8 Books to Help Children Understand Death

Death is a difficult concept for anyone to grasp. When it comes to children, it is even more intangible to understand. Talking to a child to help them cope when experiencing a loss is a great start, and books can also help them understand in a way that makes sense to them. If you are also grieving from a loss, books will help you explain what’s going on in a comforting way. When looking at children’s books, it is important to look for ones that are age appropriate, as well as ones that use simple language to explain concepts, and don’t sugar-coat what is happening. By breaking down information into easy to digest material, it helps children conceptualize the message.


Looking at children and young adult literature, there are 8 titles that stand out as exceptional choices to help children understand death.


1. Something Very Sad Happened: A Toddler’s Guide to Understanding Death
by Bonnie Zucker 

Geared towards 2-3 year olds, this book delicately explains death in developmentally appropriate terms. It also explains why parents may be upset, and that our love for people still remains even after they pass away.


2. The Goodbye Book
by Todd Parr

Charmingly told in the perspective of a goldfish who has lost his friend, this book’s intended audience is the pre-school set and not only does it do an exemplary job of explaining death, but it also goes through all of the emotions (grief, anger, denial, etc.) one might experience when suffering a loss. One important aspect that this book touches upon, is that it is OK not to have all of the answers. It also reassures it’s younger readers that they will always have someone who can support them. 


3. The Memory Box
by Joanna Rowland

Told in the perspective of a child, this book is for first graders and up. It chronicles the child in the story, creating a memory box to collect mementos and stories of the one who passed away. It talks about what it’s like to remember and grieve for one who has passed away. One good thing about this book, is the lessons learned in it can be applied to any loss, even the loss of a beloved pet. 


4. My Yellow Balloon
by Tiffany Papageorge

Grief is a difficult, complex emotion to understand, and even more so in trying to explain to children. With an intended audience of Kindergartners to 3rd graders, My Yellow Balloon follows a young boy who’s favorite balloon flies far away, and the emotions he is left with. The boy breaks down and is inconsolable, but slowly, the skies clear and he learns to smile again. 


5. The Invisible String
by Patrice Karst

A wonderful book that begins to address the topic of death for children of all ages. In this book, it touches upon the love that remains even when someone is gone. "People who love each other are always connected by a very special String, made of love. Even though you can't see it with your eyes, you can feel it deep in your heart, and know that you are always connected to the ones you love." It helps children cope with their feelings of loss, and helps them know that love will never die. 


6. The Funeral
by Matt James

This book, geared towards 4-7 year olds, explains the purpose of a funeral of a distant relative. While sometimes, such an event is difficult to make sense, this book examines what a funeral is, and how it can make sense to a young child. It also discusses how a funeral, while somber, can also come with it’s moments of joy in remembering a loved one. 


7. When a Pet Dies
by Fred Rogers

You cannot go wrong with Mr. Rogers. In this book he provides a loving, compassionate explanation of the grief we experience when we lose a pet, and that we all grieve in our own way.  Reassuring and well-written, this book is wonderful for children of all ages. Parents will enjoy reminiscing about the happy memories Mr. Rogers invokes.
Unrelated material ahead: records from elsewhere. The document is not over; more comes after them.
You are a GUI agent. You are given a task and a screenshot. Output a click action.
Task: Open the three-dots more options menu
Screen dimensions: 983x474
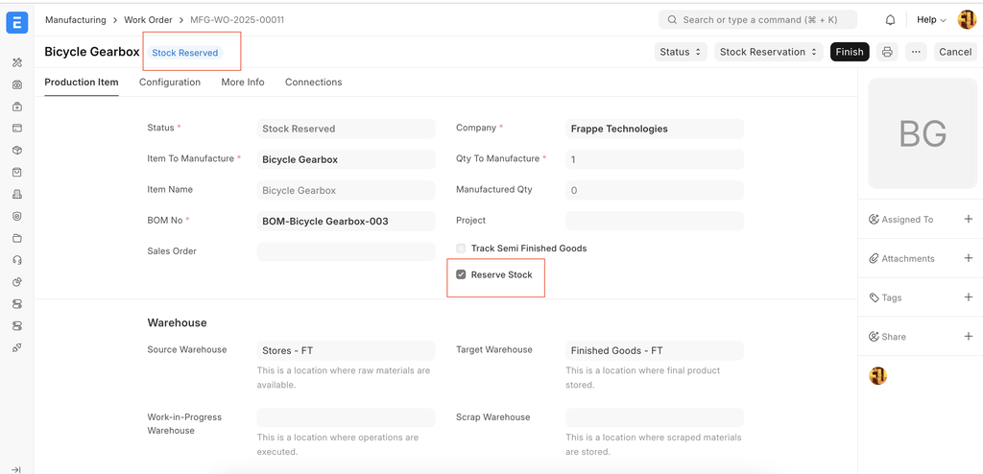[x=916, y=52]
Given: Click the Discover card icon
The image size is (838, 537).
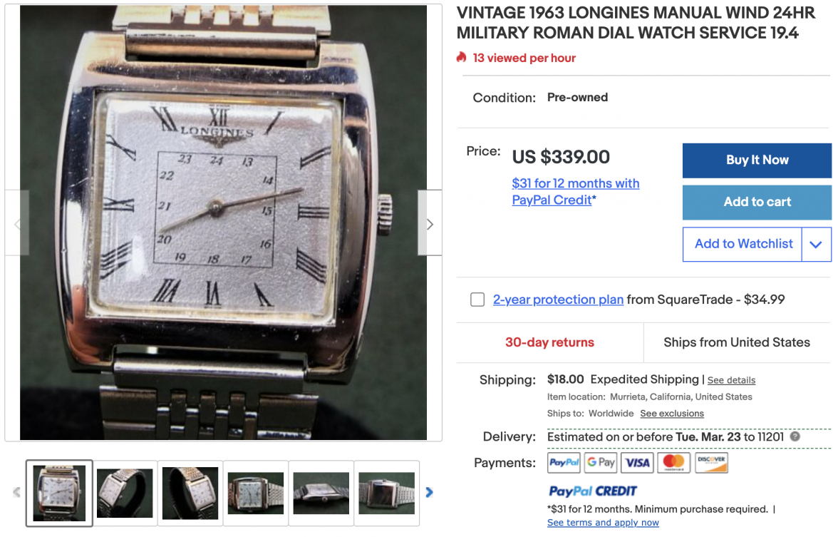Looking at the screenshot, I should [711, 463].
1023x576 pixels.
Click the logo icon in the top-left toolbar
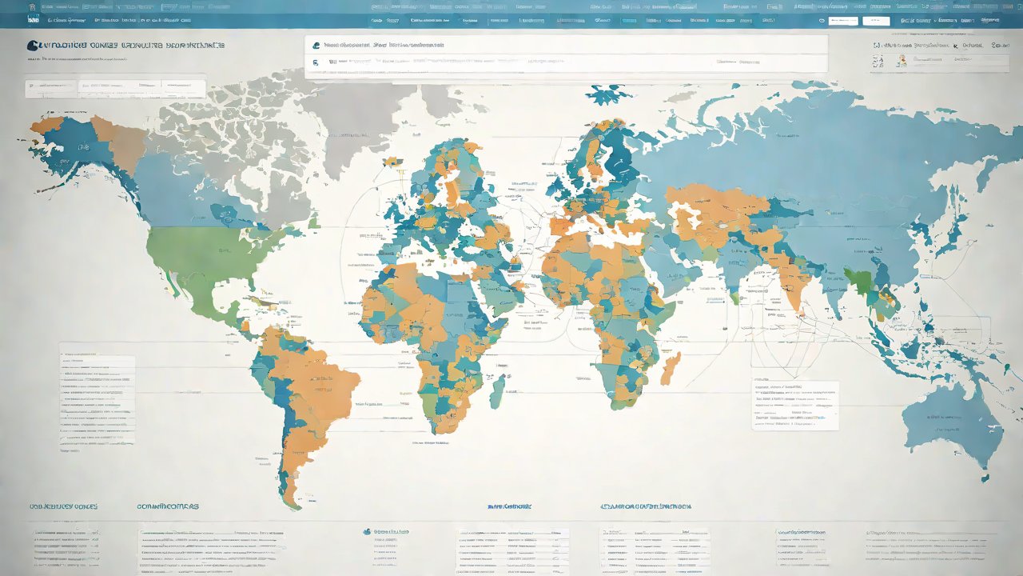33,18
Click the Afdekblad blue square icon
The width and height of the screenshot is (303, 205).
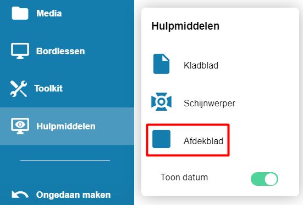point(161,139)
8. Chester Raccoon and the Acorn Full of Memories
by Audrey Penn

Chester Racoon’s good friend gets in an accident, and he will not be returning - ever. Chester’s mother suggests that he and his friends make some memories. They then gather at the pond to share the memories they have of their friend and have a celebration of his life. This book not only explains death, but also explains the positive purpose behind a memorial service, and can help comfort children before attending one.